SpeakEZ by School of Information Studies, CCENT Lab, Syracuse University (Project lead: Murali Venkatesh; Syracuse, N.Y.): Helping the Burmese Karen refugee population in Syracuse, N.Y., get access to a range of resources using their mobile phones through an information system that uses interactive voice response.

Terrapattern Mining Tool by Frank-Ratchye STUDIO for Creative Inquiry at Carnegie Mellon University (Project lead: Golan Levin; Pittsburgh, Penn.): Enabling journalists, citizen scientists, humanitarian workers and others to detect “patterns of interest” in satellite imagery, through an open-source tool. For example, users could use the tool to identify destroyed buildings in conflict zones.

User-Friendly Application for Election Data by Johnson County Election Office (Project lead: Nathan Carter; Olathe, Kans.): Making it easier for voters, journalists, candidates and others to access election-related information through an application that will compile this data and allow users to query and filter it according to their needs.

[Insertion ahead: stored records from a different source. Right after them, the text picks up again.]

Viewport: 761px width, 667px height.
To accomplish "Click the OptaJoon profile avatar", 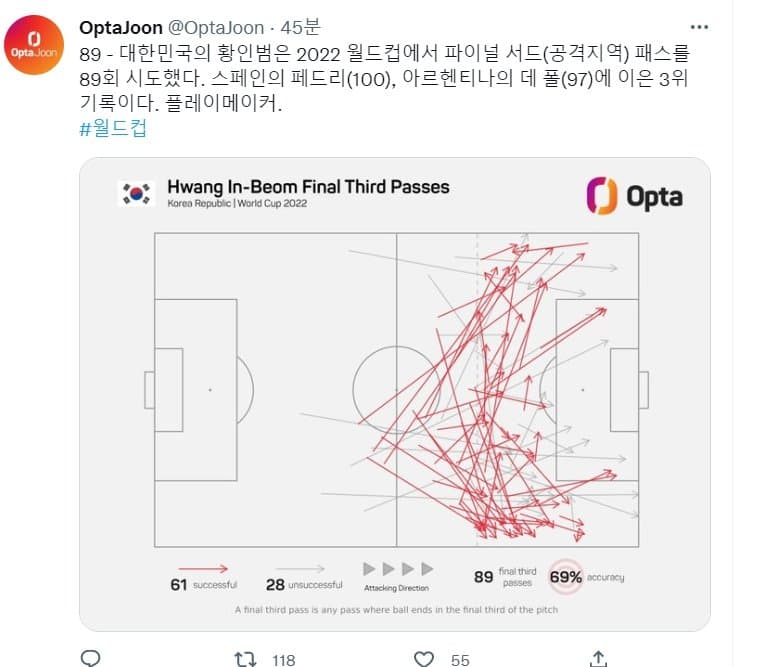I will [x=34, y=49].
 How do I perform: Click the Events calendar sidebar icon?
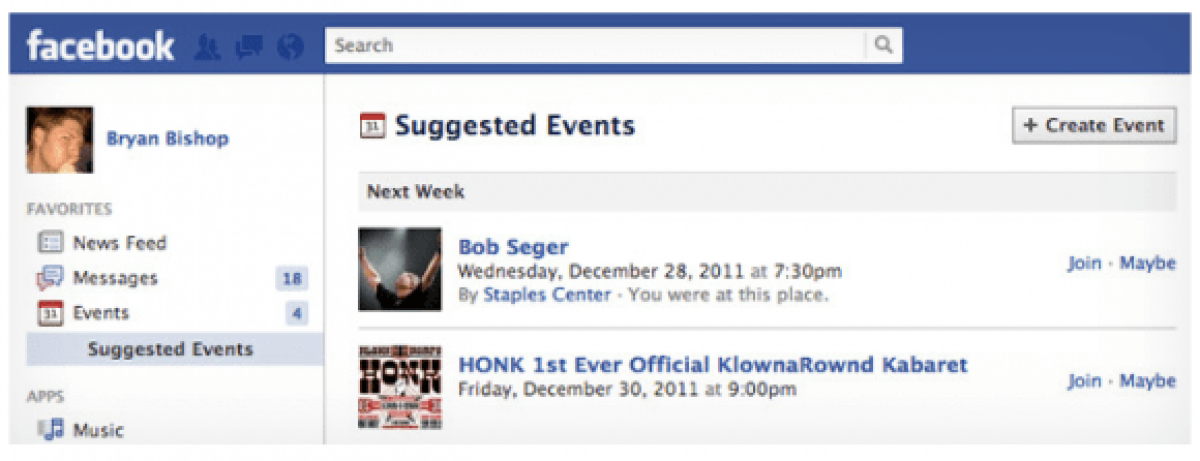(50, 314)
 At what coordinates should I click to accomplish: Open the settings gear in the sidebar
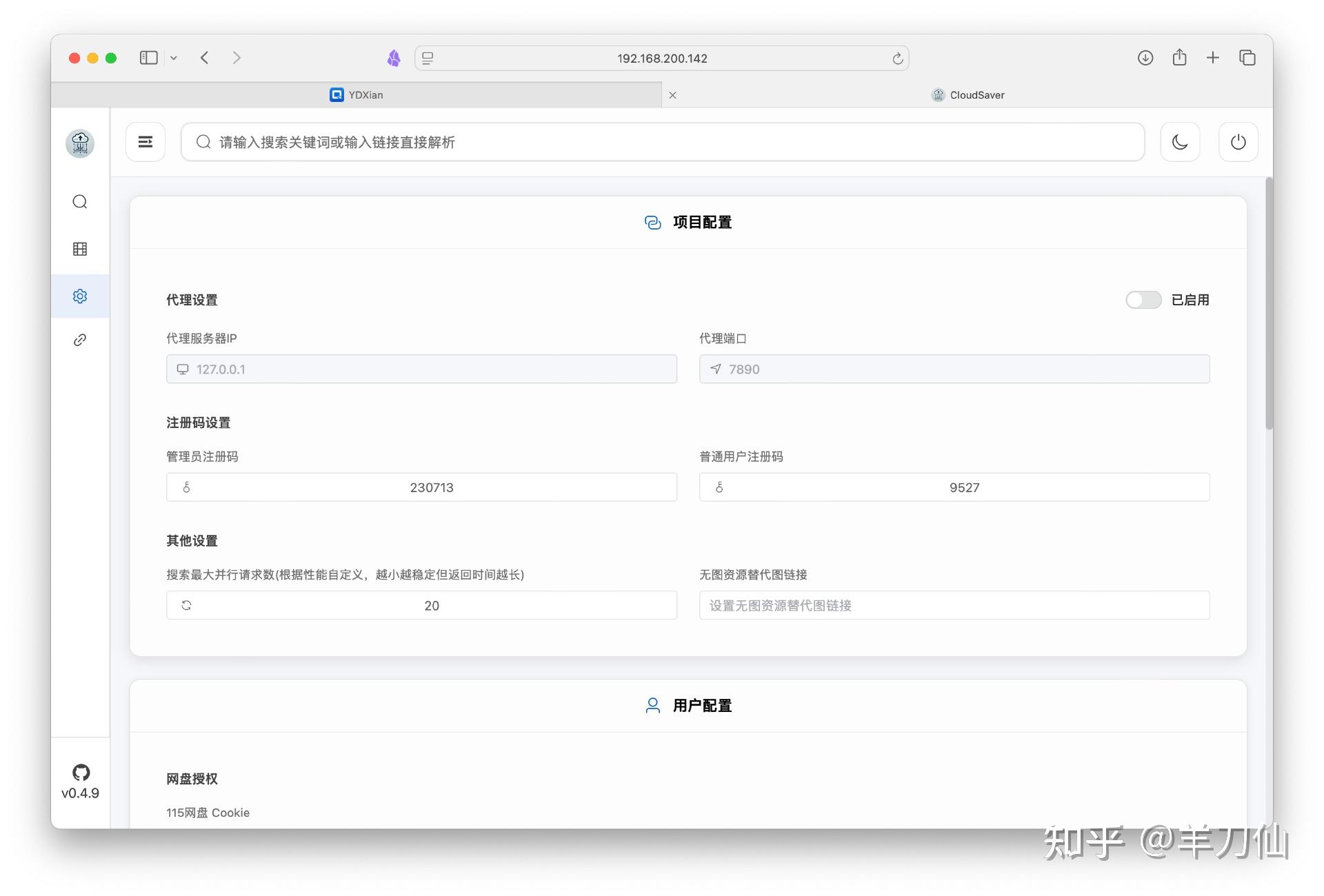tap(80, 296)
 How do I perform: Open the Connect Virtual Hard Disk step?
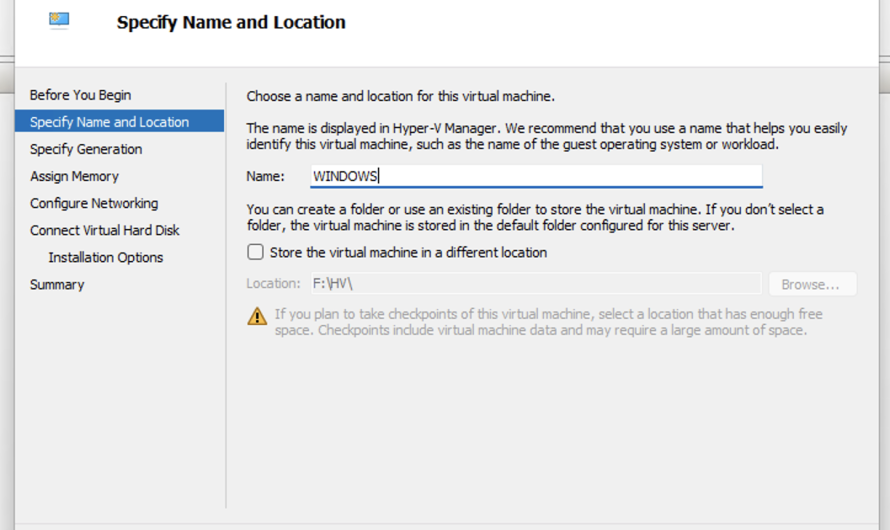pyautogui.click(x=105, y=230)
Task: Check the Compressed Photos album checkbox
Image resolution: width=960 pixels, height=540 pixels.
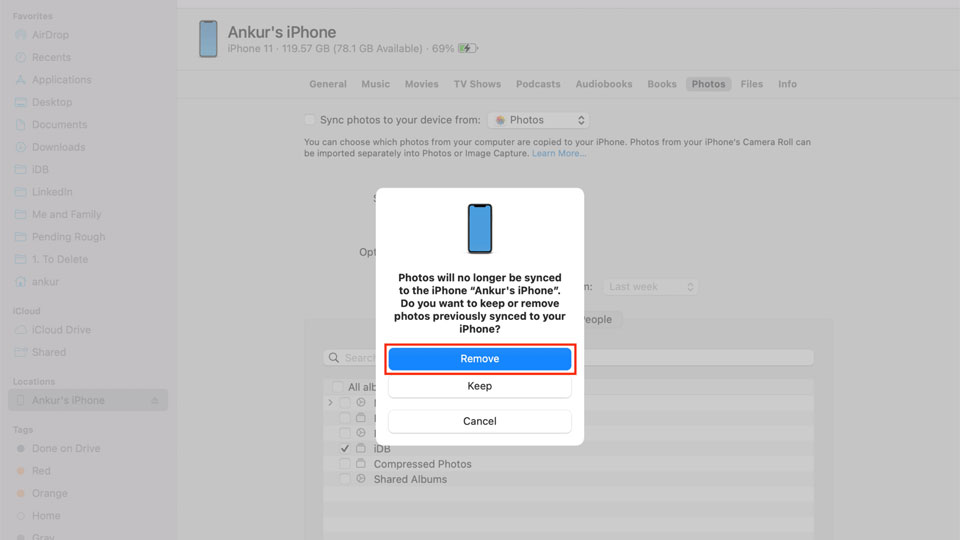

Vote Worker Data Project by Fair Elections Legal Network (Project leads: Bob Brandon and Jon Sherman; Washington, D.C.): Making it easier to recruit election poll workers through a search tool that will allow citizens to look for opportunities to serve as poll workers, list their skills and apply to positions.  

Visualizing Thick Data by IIT Institute of Design at Illinois Institute of Technology (Project lead: Kim Erwin; Chicago): Helping researchers and others visualize qualitative data through an easy-to-use, Web-based application designed for fast, efficient data exploration.

VOYAGER by Bocoup (Project lead: Irene Ros; Boston): Enabling people to explore and understand complex data sets quickly using visual tools that automate visualization processes and respond to user feedback; the project is a collaboration with the Interactive Data Lab at the University of Washington. 

YourNextRepresentative by DataMade (Project leads: Derek Eder and Martín Szyszlican; Chicago): Expanding YourNextMP.com, a crowdsourcing website for gathering and sharing key information on election candidates, to the United States and Argentina; the project is a collaboration with Argentina-based Congreso Interactivo.

Virtual Reality for Journalists by University of Texas at Austin (Project lead: R.B. Brenner; Austin, Texas): Helping journalists introduce virtual-reality content into their storytelling through an open-source tool designed to make publishing simple, operating like a WordPress for virtual reality.